Hybrid Beamforming Design for Wideband mmWave Full-Duplex Systems

TL;DR

This paper presents a hybrid beamforming approach for wideband millimeter wave full-duplex systems, effectively suppressing self-interference and enhancing spectral efficiency using novel analog/digital algorithms.

Contribution

It introduces a hybrid beamformer design algorithm for SI cancellation in wideband mmWave FD systems, improving performance over existing methods.

Findings

Outperforms beamsteering, SVD, angle search, and half-duplex techniques.

Effectively cancels self-interference below noise floor.

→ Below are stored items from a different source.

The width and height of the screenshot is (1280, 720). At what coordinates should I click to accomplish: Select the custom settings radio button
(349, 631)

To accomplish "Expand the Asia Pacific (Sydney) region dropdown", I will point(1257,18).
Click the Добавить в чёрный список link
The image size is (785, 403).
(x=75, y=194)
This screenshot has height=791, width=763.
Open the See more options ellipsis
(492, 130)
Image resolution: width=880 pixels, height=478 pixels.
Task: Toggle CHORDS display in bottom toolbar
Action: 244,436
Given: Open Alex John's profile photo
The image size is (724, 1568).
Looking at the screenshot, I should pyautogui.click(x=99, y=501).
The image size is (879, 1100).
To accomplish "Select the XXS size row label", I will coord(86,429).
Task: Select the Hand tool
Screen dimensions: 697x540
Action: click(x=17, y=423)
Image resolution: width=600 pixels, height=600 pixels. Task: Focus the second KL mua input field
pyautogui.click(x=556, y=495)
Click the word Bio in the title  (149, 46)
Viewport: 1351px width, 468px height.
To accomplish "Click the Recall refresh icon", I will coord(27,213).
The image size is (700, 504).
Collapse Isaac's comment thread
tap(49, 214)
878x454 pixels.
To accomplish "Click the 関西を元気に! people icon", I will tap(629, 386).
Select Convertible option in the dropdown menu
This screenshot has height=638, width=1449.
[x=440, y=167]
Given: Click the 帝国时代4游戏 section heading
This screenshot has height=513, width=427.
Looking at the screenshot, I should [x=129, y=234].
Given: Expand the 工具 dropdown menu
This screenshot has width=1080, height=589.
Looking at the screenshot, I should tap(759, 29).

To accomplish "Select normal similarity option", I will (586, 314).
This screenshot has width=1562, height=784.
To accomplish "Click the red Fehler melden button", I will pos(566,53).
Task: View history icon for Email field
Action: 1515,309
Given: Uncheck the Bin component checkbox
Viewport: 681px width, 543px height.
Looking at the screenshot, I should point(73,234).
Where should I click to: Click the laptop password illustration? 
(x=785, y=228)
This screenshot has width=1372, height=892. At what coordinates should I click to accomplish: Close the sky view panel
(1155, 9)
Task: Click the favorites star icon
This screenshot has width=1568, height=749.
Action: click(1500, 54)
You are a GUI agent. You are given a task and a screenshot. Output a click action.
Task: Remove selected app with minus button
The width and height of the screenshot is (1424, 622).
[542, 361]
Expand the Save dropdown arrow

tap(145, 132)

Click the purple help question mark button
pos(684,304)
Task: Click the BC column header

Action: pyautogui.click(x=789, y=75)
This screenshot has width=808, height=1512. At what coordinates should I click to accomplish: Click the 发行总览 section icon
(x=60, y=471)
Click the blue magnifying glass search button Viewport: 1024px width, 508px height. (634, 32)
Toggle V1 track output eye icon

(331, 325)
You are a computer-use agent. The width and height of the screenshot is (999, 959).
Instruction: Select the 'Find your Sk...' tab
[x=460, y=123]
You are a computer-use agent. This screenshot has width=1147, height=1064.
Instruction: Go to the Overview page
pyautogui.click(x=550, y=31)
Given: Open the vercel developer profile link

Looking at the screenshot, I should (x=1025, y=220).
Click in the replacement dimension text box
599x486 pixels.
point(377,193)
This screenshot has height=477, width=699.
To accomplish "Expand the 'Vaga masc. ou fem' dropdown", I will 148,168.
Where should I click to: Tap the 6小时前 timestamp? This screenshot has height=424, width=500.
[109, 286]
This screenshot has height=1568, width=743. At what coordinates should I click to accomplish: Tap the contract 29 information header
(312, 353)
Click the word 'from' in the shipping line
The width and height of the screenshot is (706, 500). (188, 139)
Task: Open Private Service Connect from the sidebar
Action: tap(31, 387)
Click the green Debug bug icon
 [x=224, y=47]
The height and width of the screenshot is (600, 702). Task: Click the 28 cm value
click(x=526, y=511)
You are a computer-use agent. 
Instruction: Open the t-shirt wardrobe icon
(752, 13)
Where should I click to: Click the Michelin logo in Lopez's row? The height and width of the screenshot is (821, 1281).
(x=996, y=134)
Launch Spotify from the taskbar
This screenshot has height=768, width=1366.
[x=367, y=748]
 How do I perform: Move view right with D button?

Enhances spectral and energy efficiency in simulations.

Abstract

Recently, full duplex (FD) has been studied in 5G LTE millimeter wave (mmWave) cellular communications for New Radio in 3GPP releases 15-17. FD allows bidirectional transmission over the same resources and has the potential to reduce latency and double spectral efficiency. Self-interference (SI) is the primary drawback. SI can be several orders of magnitude greater than the received signal power, saturate the analog-to-digital converters (ADCs) and degrade communication performance severely. Massive mmWave antenna arrays may provide enough degrees of freedom for spatial multiplexing and SI suppression. In this paper, we design spatial beamformers for the phased arrays already built into the FD basestation/relay to extend mmWave coverage to a single user. We propose alternating projections to design the precoder and combiner to maximize the sum of the uplink and downlink spectral efficiencies while bringing SI below the noise floor. Our contributions include (1) hybrid analog/digital beamformer design algorithm to cancel SI in the analog domain to avoid ADC saturation and in the digital domain on each subcarrier; (2) full-digital beamformer design algorithm; and (3) analysis of spectral efficiency, energy efficiency and outage probability. In simulation, the proposed algorithms outperform beamsteering, singular value decomposition, angle search, and half-duplex techniques.